We investigated the role of H3.3 on HBV transcription. However, there are no suitable antibodies available to differentiate between H3.1 and H3.3 variants. Therefore, we exogenously expressed Flag-tagged histone H3.3 so we could purify H3.3 by Flag-immunoprecipitation (Fig. 1A) [22]. Overexpression of histones is harmful to the cell; therefore, we expressed the exogenous H3.3 gene under the regulation of a retroviral promoter, allowing a low expression of H3.3, representing about 8% of the endogenous variant [22]. The transfection efficiency was about 30% (data not shown). As shown in Fig. 1B, we detected H3.3 with Flag antibodies. We then examined whether histone H3.3 associated with the cccDNA by Flag-ChIP (Chromatin immunoprecipitation) analysis. We found that the variant H3.3 associates to the three viral promoters analyzed: core, PreS, and HBx (Fig. 1C). We then examined if the association of H3.3 to the cccDNA results in changes in the transcriptional state of the viral cccDNA. We previously showed that the methylation of the lysine 4 of the histone H3 (H3K4me3) correlates with an active cccDNA chromatin state [13]. Thus, we performed ChIP analysis and observed that H3K4me3 is enriched in the viral core promoter upon expression of H3.3-Flag compared to control cells (Fig. 1D, right). We also observed reduced levels of the endogenous histone H3 at the viral core promoter upon expression of H3.3-Flag (Fig. 1D, left), consistent with the fact that actively transcribed genes have nucleosome-free promoters [32]. Besides, we found that both cytoplasmic viral intermediates significantly increased upon expression of H3.3-Flag (Fig. 1E). We found no changes in the cell cycle upon expression of H3.3-Flag (Fig. 1F). We thus concluded that the histone H3.3 associates to the HBV cccDNA and activates HBV transcription.

Fig. 1.

The histone variant H3.3 associates to the cccDNA and activates HBV transcription.

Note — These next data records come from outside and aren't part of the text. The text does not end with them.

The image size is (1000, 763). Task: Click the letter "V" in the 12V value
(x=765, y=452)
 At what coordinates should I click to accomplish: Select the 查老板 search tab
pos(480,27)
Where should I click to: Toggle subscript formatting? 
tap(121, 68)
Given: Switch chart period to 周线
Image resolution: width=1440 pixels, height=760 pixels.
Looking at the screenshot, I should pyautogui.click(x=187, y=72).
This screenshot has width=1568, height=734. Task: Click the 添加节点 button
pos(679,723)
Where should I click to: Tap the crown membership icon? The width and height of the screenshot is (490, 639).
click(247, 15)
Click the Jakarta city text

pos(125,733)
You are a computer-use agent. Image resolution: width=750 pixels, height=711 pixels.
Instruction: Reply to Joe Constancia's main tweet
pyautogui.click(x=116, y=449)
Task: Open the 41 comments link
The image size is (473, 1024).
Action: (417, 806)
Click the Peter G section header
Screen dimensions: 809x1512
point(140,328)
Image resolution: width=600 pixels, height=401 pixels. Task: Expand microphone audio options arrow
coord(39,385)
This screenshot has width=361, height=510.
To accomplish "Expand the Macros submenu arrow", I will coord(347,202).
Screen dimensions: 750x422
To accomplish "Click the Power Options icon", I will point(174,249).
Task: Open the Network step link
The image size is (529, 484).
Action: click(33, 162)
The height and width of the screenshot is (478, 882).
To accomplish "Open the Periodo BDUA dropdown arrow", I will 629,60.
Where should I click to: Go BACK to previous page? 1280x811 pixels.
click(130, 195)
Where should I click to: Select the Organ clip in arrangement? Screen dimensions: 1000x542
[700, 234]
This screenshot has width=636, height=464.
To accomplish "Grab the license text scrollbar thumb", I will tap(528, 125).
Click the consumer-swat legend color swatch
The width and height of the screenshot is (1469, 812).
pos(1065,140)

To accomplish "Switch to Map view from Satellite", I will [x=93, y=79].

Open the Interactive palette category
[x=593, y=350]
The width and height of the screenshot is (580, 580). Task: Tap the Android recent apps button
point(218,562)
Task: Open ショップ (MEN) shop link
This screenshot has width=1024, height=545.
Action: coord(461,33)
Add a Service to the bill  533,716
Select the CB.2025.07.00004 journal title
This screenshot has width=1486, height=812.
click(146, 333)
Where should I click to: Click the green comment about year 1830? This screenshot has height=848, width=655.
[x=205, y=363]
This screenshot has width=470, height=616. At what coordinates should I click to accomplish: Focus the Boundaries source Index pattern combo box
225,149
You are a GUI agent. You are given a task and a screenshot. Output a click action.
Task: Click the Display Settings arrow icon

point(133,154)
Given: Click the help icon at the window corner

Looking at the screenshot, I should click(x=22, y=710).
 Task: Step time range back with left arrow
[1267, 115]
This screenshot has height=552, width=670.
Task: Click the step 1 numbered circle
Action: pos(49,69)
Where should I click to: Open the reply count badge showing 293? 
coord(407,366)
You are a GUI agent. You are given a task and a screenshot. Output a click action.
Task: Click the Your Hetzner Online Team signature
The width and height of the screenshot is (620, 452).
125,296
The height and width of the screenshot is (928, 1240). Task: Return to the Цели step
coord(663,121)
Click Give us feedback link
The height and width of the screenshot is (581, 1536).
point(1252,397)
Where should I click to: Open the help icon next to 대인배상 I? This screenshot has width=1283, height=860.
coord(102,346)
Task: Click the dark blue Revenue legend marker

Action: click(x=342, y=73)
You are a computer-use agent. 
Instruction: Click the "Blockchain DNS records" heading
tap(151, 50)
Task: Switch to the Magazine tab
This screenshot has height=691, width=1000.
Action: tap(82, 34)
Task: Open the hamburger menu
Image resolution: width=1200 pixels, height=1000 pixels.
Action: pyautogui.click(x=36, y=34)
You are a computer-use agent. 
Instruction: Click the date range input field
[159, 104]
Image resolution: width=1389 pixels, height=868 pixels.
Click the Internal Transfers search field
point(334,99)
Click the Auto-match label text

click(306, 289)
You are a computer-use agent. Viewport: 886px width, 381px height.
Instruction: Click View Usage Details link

(A) Scheme illustrating H3.3-Flag expression and detection of the HBV viral intermediates. (B) Western blot analysis of H3.3-Flag expression. Seventy-two hours after transfection, 15 and 30 µg of total cell extracts derived from transfection were separated on 10% SDS-PAGE and Western blotted for Flag. On the left, the migration of molecular size markers is shown. (C) H3.3 association to viral promoters was assayed by ChIP analysis. Immunoprecipitated DNA was quantified by qPCR using specific primers for core, PreS and HBx promoters. The results are expressed as % of input. The standard deviation was obtained from three PCR reactions and the graph is representative of three independent experiments. (D) Covalent post-translational modifications on histone H3 were determined by ChIP analysis using the specific antibodies: H3 (left) and H3K4me3 (right). Immunoprecipitated DNA was quantified by qPCR using specific primers for core promoter. The results are expressed as fold changes of % Input with respect to the control. The standard deviation was obtained from three PCR reactions and the graphs are representative of two independent experiments. (E) The HBV replicative intermediates cytoplasmic viral core particles (cytDNA, right) and cccDNA (left) were determined 72 h post-transfection of the H3.3-Flag construct. The value obtained in Control and in H3.3-Flag was divided by the Control value, thus the results are expressed relative to the Control. The standard deviation was obtained from four independent experiments. (F) Cell cycle profile of Huh7 cells expressing H3.3-Flag. The standard deviation was obtained from three independent experiments. *: p < 0.05, **: p < 0.01, ***: p < 0.001, Student´s t-test.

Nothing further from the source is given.